SET TASKS:
1. Answer these questions about the skip list text:
(a) Who invented the skip list, and in what year?
(b) With one "express" list stopping at every s-th station, what value of s minimizes the number of stations visited?
(c) Which Java classes implement the structure, and in which package?
2. Continue the skip list text, starting after its final sentence.

Skip list

Invented by Pugh (1990)
Idea:
  • the problem of sorted linked list is that it does not support binary search
  • remedy: add another linked list with “shortcuts” (think of local trains vs. express trains which skip some stations)
  • if the second linked list contains \(\approx \sqrt{n}\) elements while skipping every \(\approx \sqrt{n}\) elements, we can search in \(O(\sqrt{n})\) time
  • ideally, we would have \(\log n\) layers where the first layer would skip \(\approx n/2\) elements, the second layer would skip \(\approx n/4\) elements etc., so we could simulate binary search
  • this is hard to maintain deterministically, but easy using randomization
  • after inserting a new element, toss a coin; if it comes up tails, stop; otherwise insert the element also to the layer above and toss again
Advantages:
  • it can be proved that the simple coin tossing method guarantees logarithmic time with high probability
  • it can be relatively easily modified to support concurrency (access from different threads or processes)
Implementation: ConcurrentSkipListSet and ConcurrentSkipListMap in util.concurrent package in Java
[You can download the application for offline viewing.]

Idea

Let’s reinvent an ordered dictionary data structure, while thinking out of the box (i.e., without using trees).

Let’s start with a simple sorted linked list and see how we could improve it:

The advantage of linked lists (as opposed to arrays) is that it is easy to add and remove elements at any position once you are there. On the other hand, even though the elements are sorted, we can’t directly reach them - we need to follow the links, which is very slow.

We can think of traversing a linked list as a local train which is slow and needs to stop at every village. How can we reach our destination faster? Well, we could take an express train to a nearby city and then continue with a local train. (Express trains are much faster and only stop in big cities.)

Similarly, we could create an additional “express” linked list, so that we could make “bigger jumps” and speed up traversal.

How sparse should it be? Intuitively, if the jumps are too big, the nearest “big city” might be too far and we spend most of the time on the local train. On the other hand, if the jumps are too small, the express train has to stop at many stations and it becomes slower too. So there is a trade-off.

Ideally, the “express train” will stop at every \(s\)-th station, so there will be \(\approx n/s\) stations of the express train and in the worst case, to reach any destination, we need to visit \(\approx n/s + s\) stations. This sum is minimized, when \(s \approx \sqrt n\).

Can we improve it further?

Yes, by adding more tracks. With 3 levels, the ideal configuration is with \(\approx\root 3\of n\) stations of “Shinkansen” bullet train skipping \(\approx n^{2/3}\) stations and \(\approx n^{2/3}\) stations of express train skipping \(\approx\root 3\of n\) stations. This way there would be \(\approx\root 3\of n\) stations between every two express train stations and \(\approx\root 3\of n\) express train stations between every two Shinkansen stations, so we could reach any destination within \(3\times\root3\of n\) hops.

Taking this idea of adding more levels even further, with \(\log n\) levels, we could simulate binary search:

The top level skips half of the list, the next level takes us to the right quarter and so on.

Search: The search algorithm is simple: start at the top level and continue RIGHT until the next element is bigger. Then continue with the next level (DOWN).

DATASET EXCERPT:
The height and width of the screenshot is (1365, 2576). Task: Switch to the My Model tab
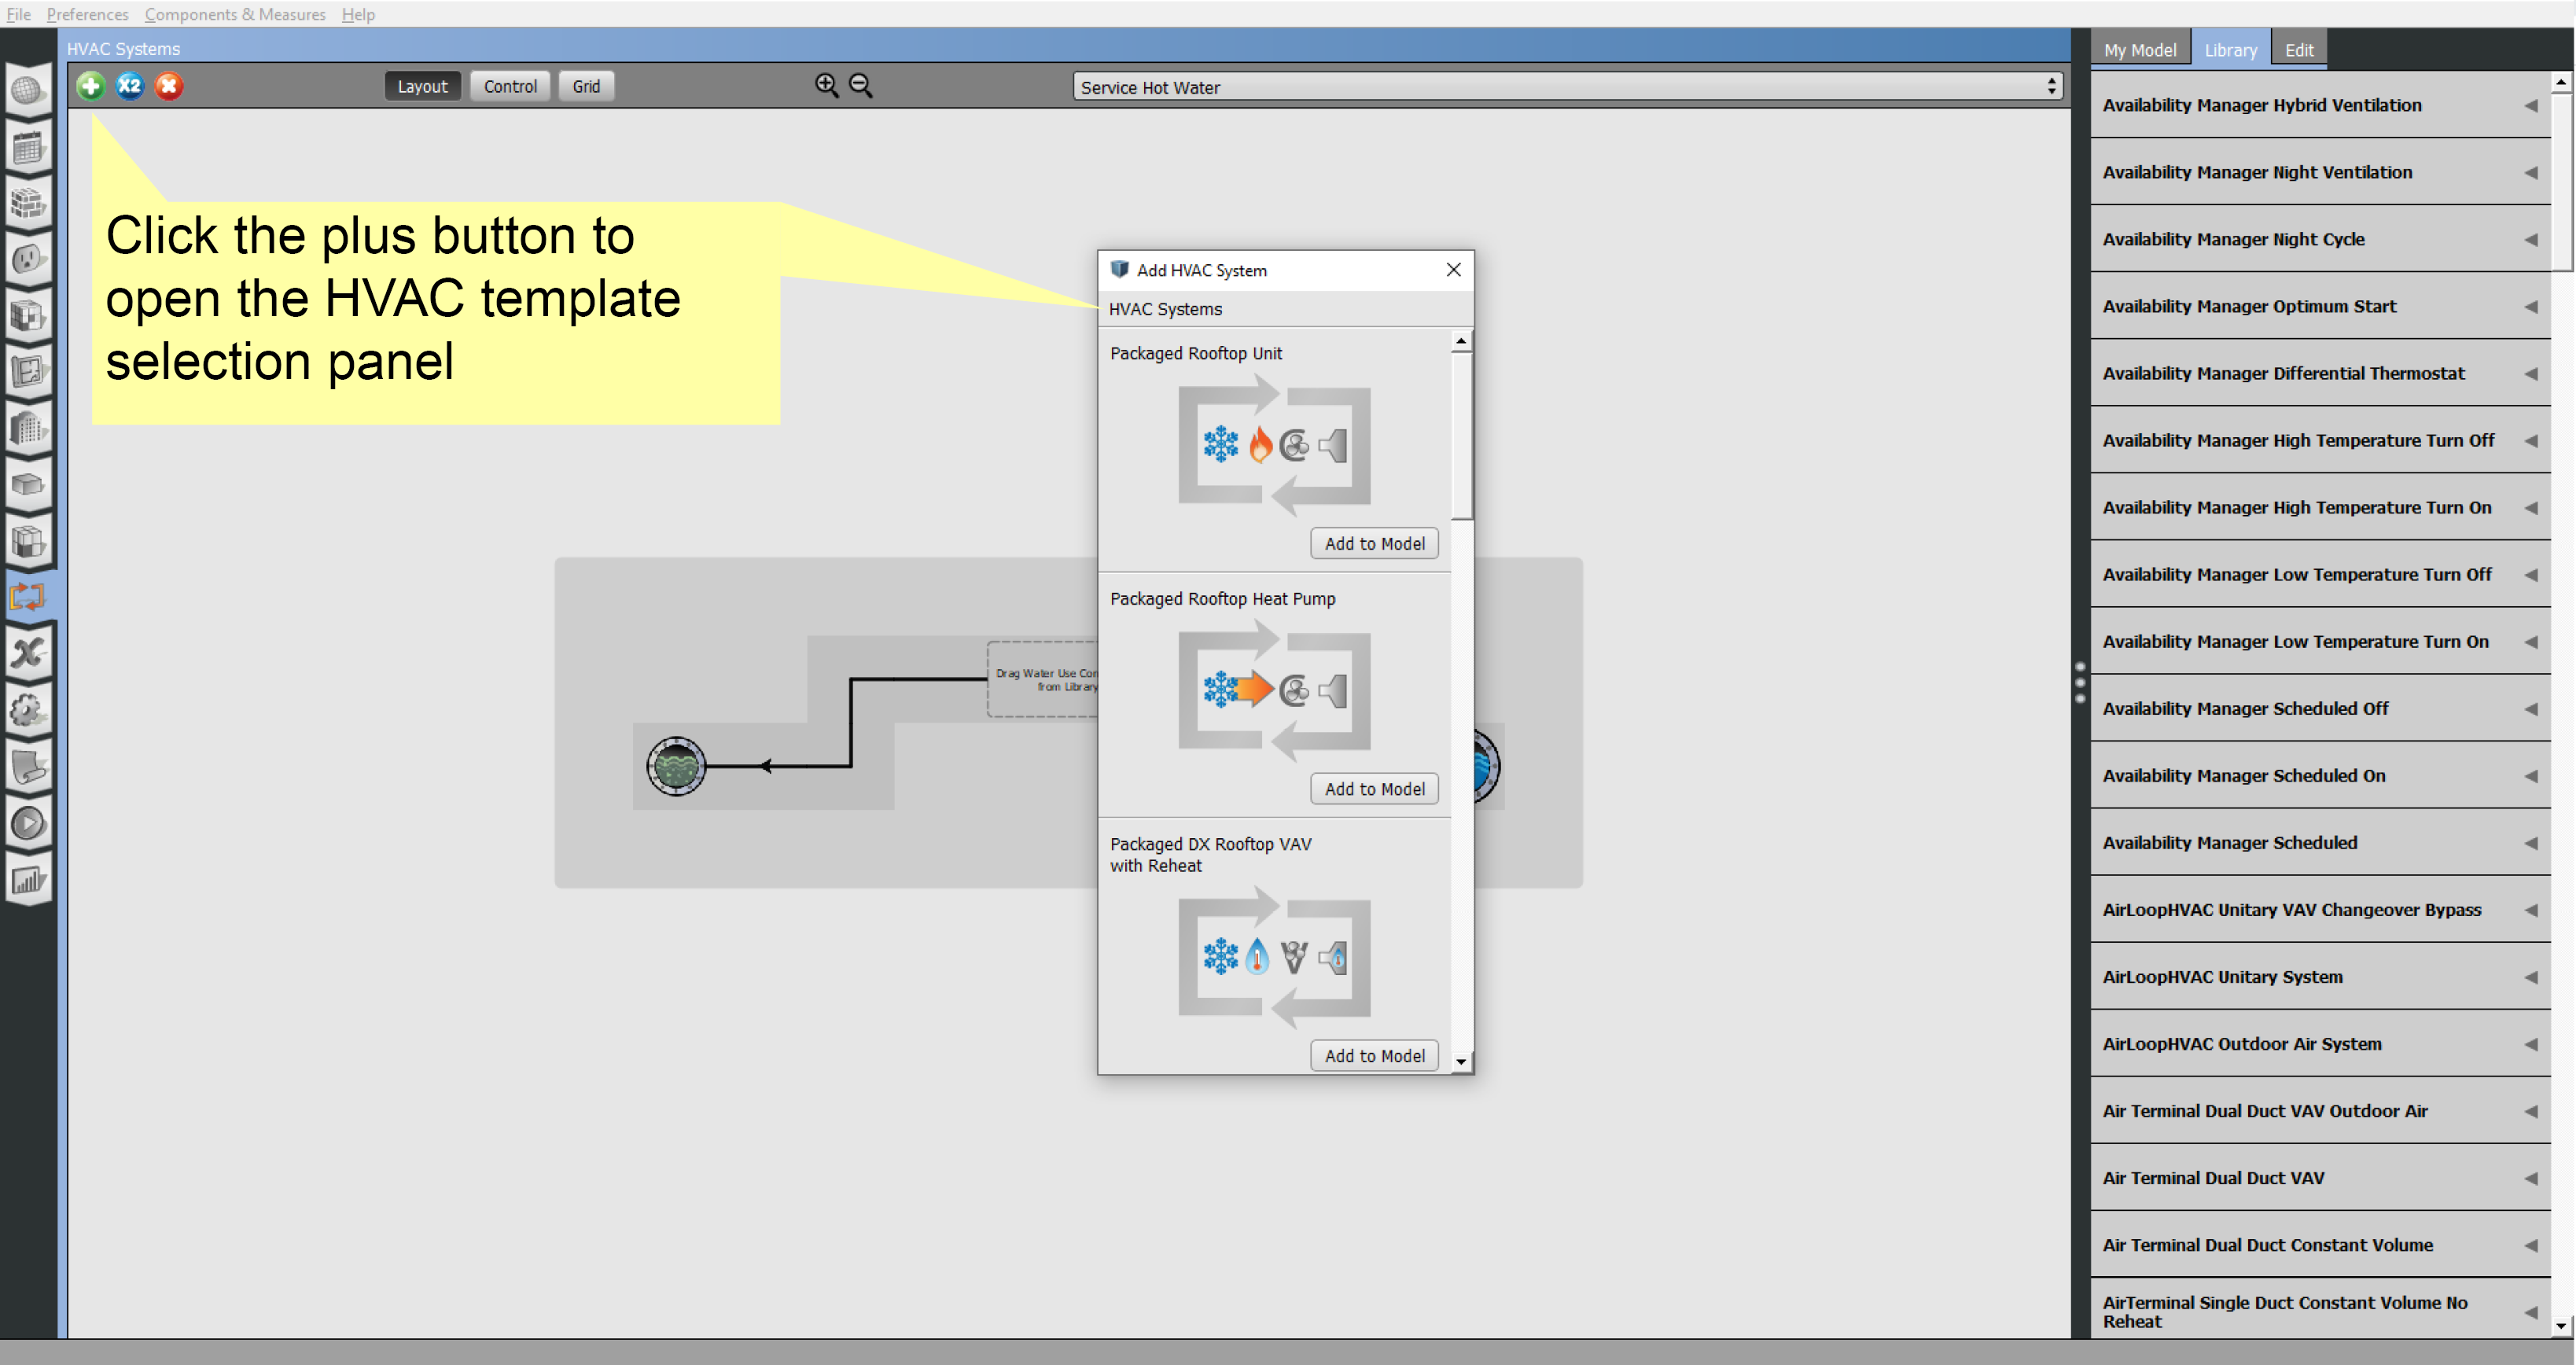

RESPONSES IN ORDER:
1.
(a) Pugh, in 1990.
(b) s ≈ √n.
(c) ConcurrentSkipListSet and ConcurrentSkipListMap, in the util.concurrent package.

2.
This actually reminds of a tree search. If you squint a little, rotate the picture 45° and remove unnecessary edges, you get a decision tree (where LEFT vs. RIGHT corresponds to going DOWN to the next level vs. continuing RIGHT in the same list):

Updates and balancing

To delete an element, we need to find it and remove it from every linked list. To insert an element, we need to find the proper position (in the bottom list) and then insert it to some of the lists. That’s the straightforward part. The tricky question is, how do we keep the lists “balanced” so that searching remains fast. To which lists do we add a new element? And do we need to change height of neighbouring elements?

As we showed above, ideally we would have all the elements on the bottom level, every other element on the second level, every 4th element on the third level (that’s half of those on the second level) and so on. This requirement is too strict to retain efficiently, so we might try to relax it and require that, say that between any two nodes of height \(h\) or higher, there are 1…\(k\) nodes of height \(h-1\).

Although balancing can be done deterministically (see section below), there is a simple and elegant randomized solution: When inserting a new element, we find the proper position and add it to the bottom list. We flip a coin. If it turns TAILS, we are done, but if it turns HEADS, we also add to it to the list above and flip a coin again. We keep promoting the element and adding it to the higher levels, until the random coin flip turns TAILS.

Analysis of randomized skip lists

Note that on average, approximately half of the nodes will get TAILS immediately and approximately half them will be promoted to the second level. Than approximately half of those will continue to the third level and so on. The expected number of elements on level \(\ell\) is \(n/2^{\ell-1}\).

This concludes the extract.